Tuesday, April 26, 2005

Preaching, authenticity, and style

Several bloggers have commented lately on style and Spirit in preaching. Brian Colmery offers some intriguing thoughts about style and authenticity:

. . . all preaching should really be the same “style” – the style of somebody sobbing before God. . . . .The style of the pastor is one of passionate plea before God, absolute surrender to his own inability. . . . True authenticity comes only when we let the word impact our own soul to the point that our motifs are left behind, because we are too moved as we are on our knees, pleading for the hearts and souls of the congregation, to act as we normally do. This is not overheated emotion. This is appropriate, legitimate, and necessary gravity. And this is what the world is searching for—something so important that it never needs manufactured passion to make it impactful. Style shouldn’t get in the way of this. In fact, it can’t – every man has the same “style” when he is on his knees.

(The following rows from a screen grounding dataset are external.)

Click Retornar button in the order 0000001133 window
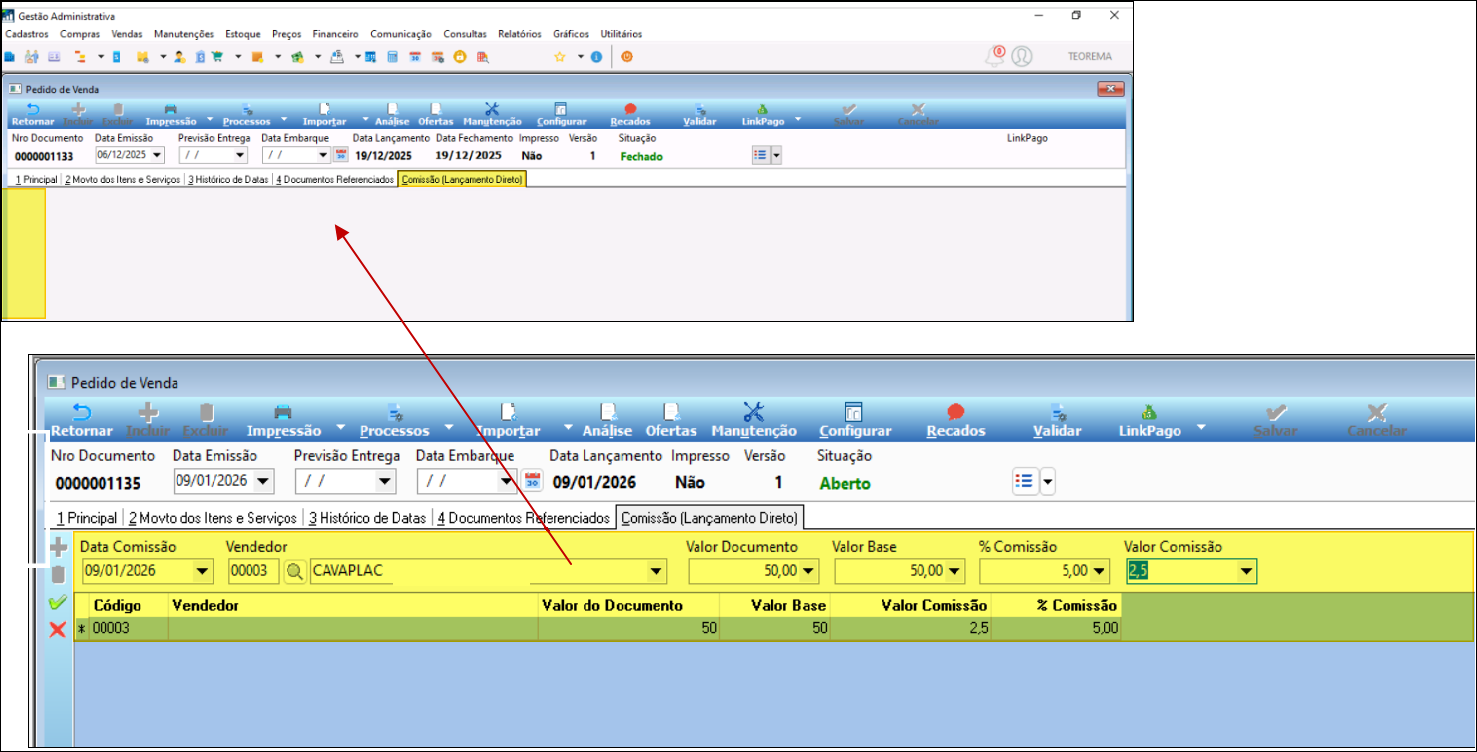The height and width of the screenshot is (752, 1477). pos(33,115)
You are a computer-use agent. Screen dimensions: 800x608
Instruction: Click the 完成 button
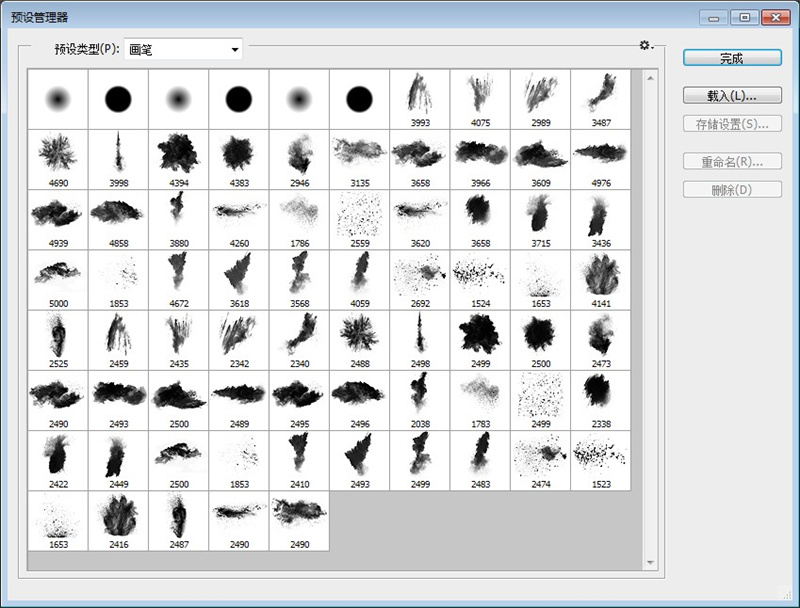[731, 58]
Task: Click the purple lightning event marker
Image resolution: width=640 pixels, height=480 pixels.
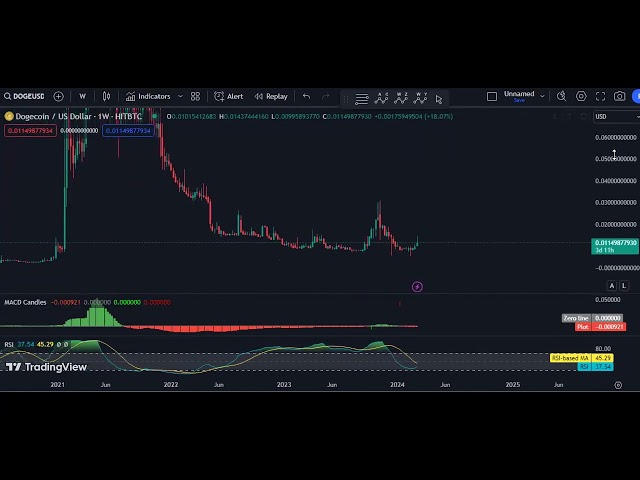Action: (x=417, y=287)
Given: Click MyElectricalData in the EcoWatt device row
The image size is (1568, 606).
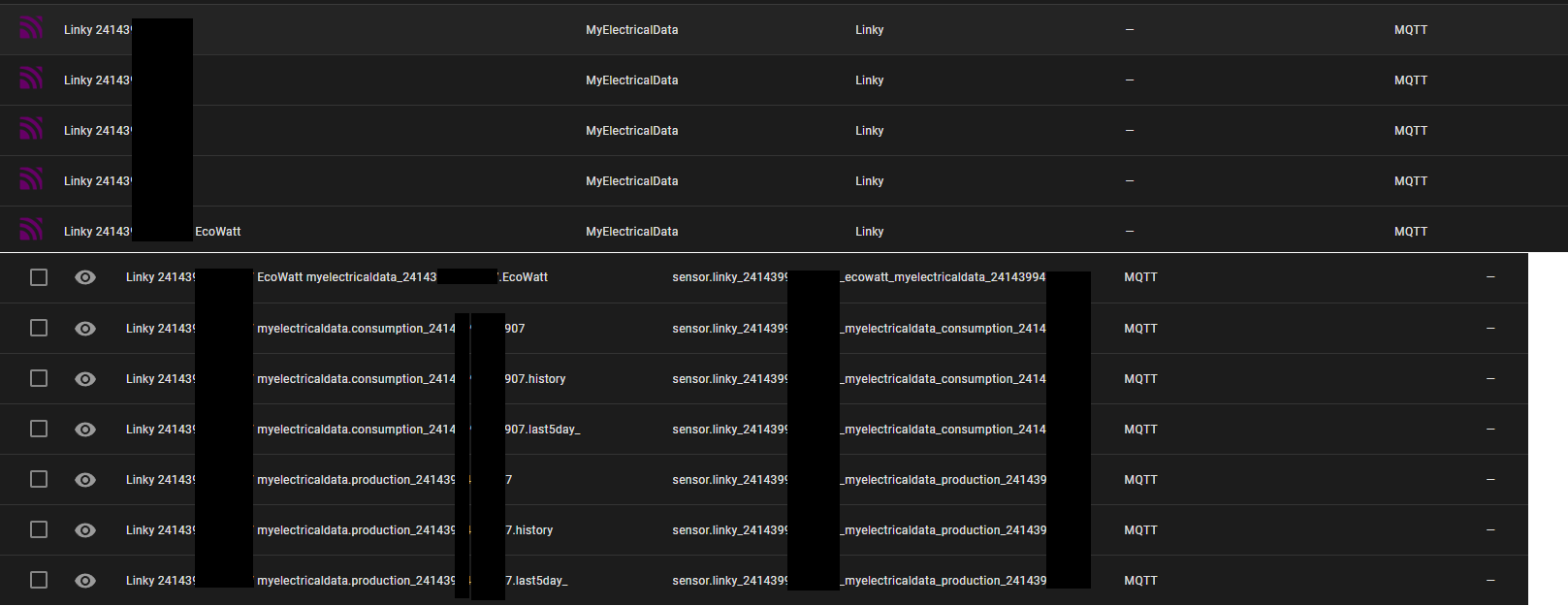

While I wouldn't go so far as to say that every preacher should have the same style (and I don't think Brian is, either), Brian is right on target in asserting that humility before God should completely overshadow the particularities of individual style.

David Wayne comes at the issue from a slightly different angle but comes to a related conclusion. The Jollyblogger points out that it's easy to confuse tone of voice, gesturing, and crowd effect with "Spirit-filled" preaching: "the work of the Spirit is measured by genuine lifechange, not the emotion or reaction of the moment." David's post, by the way, is an expansion on these comments from Jeremy Price.

Today, David explores the story of Marjoe Gortner to show how easily workings of the "Spirit" can be counterfeited using standard tricks or rhetoric and working a crowd.

The lesson in all this? That the real power is in the Word of God. Our value as preachers is only as strong as our own proclamation, in word and action, of that living Word.

4 Comments:

Blogger Brian Colmery said...

Thanks, Milton. I appreciate what you wrote in your post...I agree that not everyone should have the same preaching style, and yet at the same time style needs to be one of the lowest priorities. When style becomes method, we've missed the boat.

8:20 PM, April 26, 2005  
Blogger Milton Stanley said...

Amen.

5:31 AM, April 27, 2005  
Blogger John Schroeder said...

Good Job milt -- linked here

9:13 AM, April 30, 2005  
Blogger Milton Stanley said...

Oustanding post, John. Thanks for your comments and for the link. Peace.